Профессор Холдейн: Но, мадам, вы же сами это проделали. И у вас ушло на это всего девять месяцев!

 

Думаю, что дама была ошарашена. Думаю, что сравнение с парусами, внезапно оставленными ветром, будет вполне уместно. Однако минимум в одном аспекте ответ Холдейна мог оставить ее неудовлетворенной. Не знаю, задавала ли она дополнительные вопросы, но если да, то могла сказать примерно следующее:

"Однако развивающийся эмбрион следует заложенным генетическим инструкциям. Вы, профессор, утверждаете, что эти инструкции для построения сложного тела появились в результате эволюции под действием естественного отбора. И в это мне по прежнему сложно поверить, даже если эволюция шла бы миллиарды лет".

 

Вполне законная постановка вопроса. Даже если было бы доказано, что жизнь на Земле своей сложностью и разнообразием обязана высшему разуму, он все же, безусловно, не лепит живые тела, как скульптор из глины, и не изготавливает их, как плотник, портной или производитель автомобилей, которые производят свою продукцию. Да, мы “замечательно развиты”, но ни в коем случае не “замечательно сотворены”. Если Бог и вмешивается, то направляя эмбриональное развитие, например, подбором последовательности генов. Крылья никто не творит: внутри яйца они постепенно развиваются из зачатков конечностей.

Бог ни разу за свою предположительно вечную жизнь не сотворил ни единого крылышка. Если он что-то и сотворил (с моей точки зрения – нет, но мы сейчас говорим не об этом), то это был эмбриологический рецепт, что-то вроде компьютерной программы, управляющей эмбриональным развитием крылышка (и массы других вещей). Бог, конечно, мог бы сказать, что придумать рецепт крыла не менее сложно, чем сотворить крыло. Но

сейчас я хочу заострить ваше внимание на отличии сотворения крыла или чего-то подобного от того, что происходит во время эмбрионального развития.

 

Танец без хореографа

 

Ранний этап становления эмбриологии был отмечен баталиями между сторонниками преформизма и эпигенеза.

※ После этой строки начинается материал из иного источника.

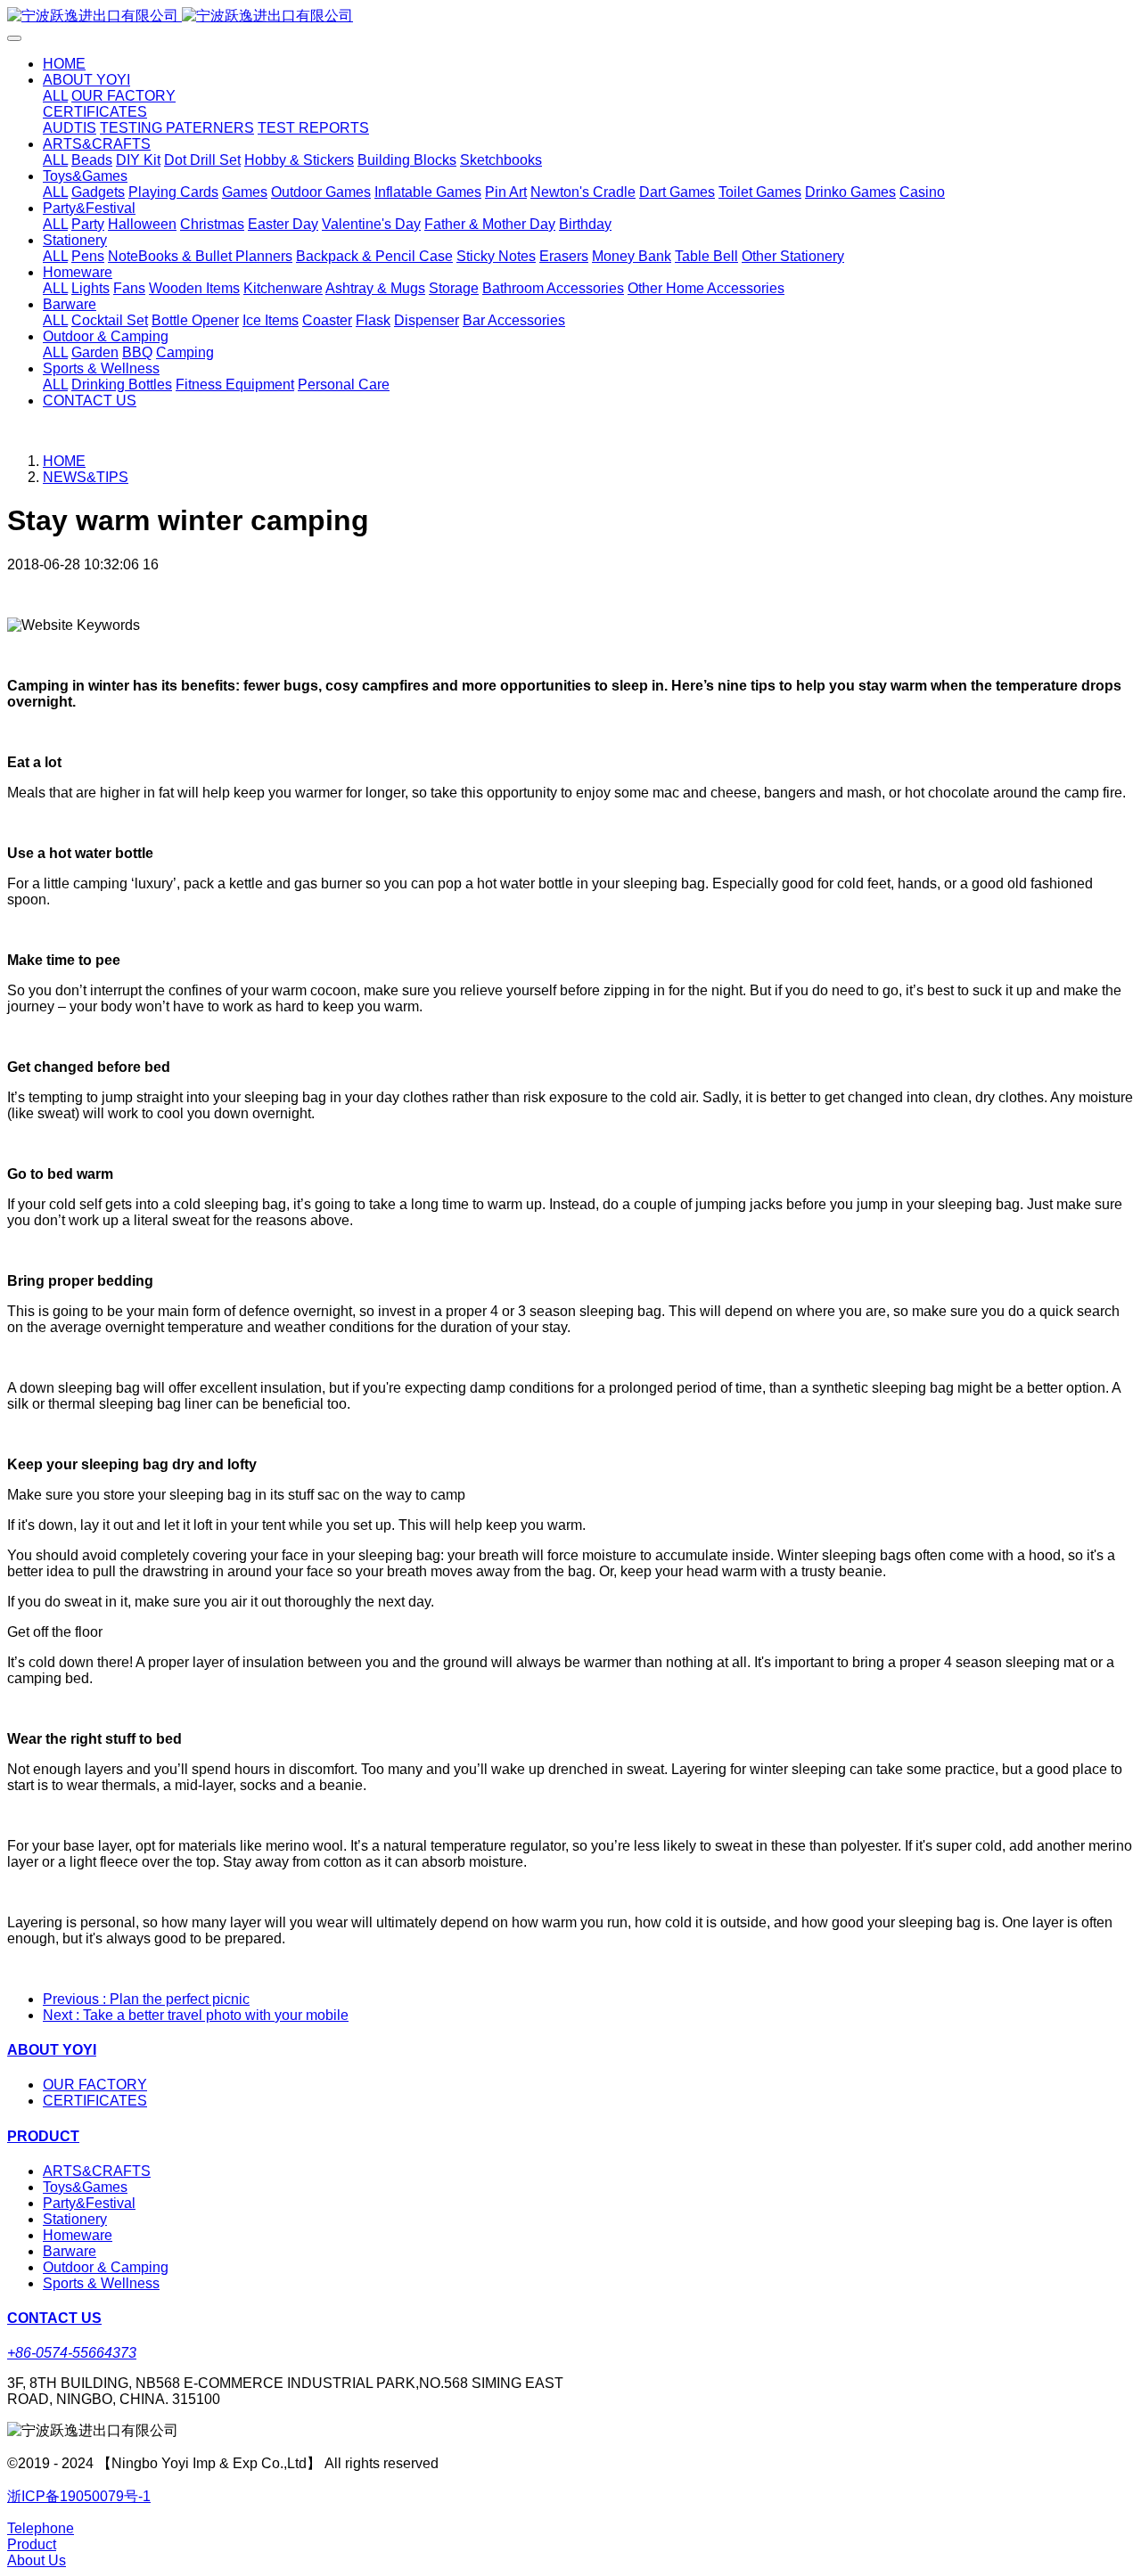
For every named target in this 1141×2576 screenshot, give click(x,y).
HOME (64, 63)
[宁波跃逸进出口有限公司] (570, 16)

[Преформизм (от лат. «заранее образую») - учение о наличии в половых клетках материальных структур, предопределяющих развитие зародыша и признаки развивающегося из него организма; Эпигенез (от греч. «после» и «рождение») - учение о зародышевом развитии организмов, в ходе которого происходят последовательные новообразования органов.]

Различия между этими доктринами не всем хорошо известны, поэтому я потрачу некоторое время на разъяснения. Сторонники преформизма были убеждены в том, что яйцеклетка или сперматозоид (преформисты делились на два лагеря – “овистов” и “спермистов”) содержит крошечного человечка гомункула. Все части тела человечка уже находятся на своих местах, правильно сориентированы друг относительно друга, и для развития необходимо только увеличение в размерах (напоминает надувание воздушного шара, разделенного на отсеки). Эта концепция неизбежно порождает ряд вопросов. Во-первых, если следовать ей, мы приходим к утверждению, что ребенок наследует все признаки только одного из родителей – отца (если верить спермистам) или матери (у овистов), хотя все понимают, что это не так. Во-вторых, преформисты сталкиваются с проблемой упаковки уменьшающихся матрешек (гомункулов внутри гомункулов) – если не бесконечно, то вплоть до Адама (спермисты) или Евы (овисты). Единственный способ избежать этой регрессии – предположить формирование нового гомункула в каждом поколении при помощи полного “сканирования” взрослого организма. Однако и здесь проблема: приобретенные свойства не наследуются. В противном случае мальчики, рожденные в ортодоксальных иудейских семьях, с рождения были бы лишены крайней плоти, а посетители фитнес клубов, в отличие от лежебок, производили бы на свет младенцев с “кубиками” на прессе и с перекачанной грудью и ягодицами.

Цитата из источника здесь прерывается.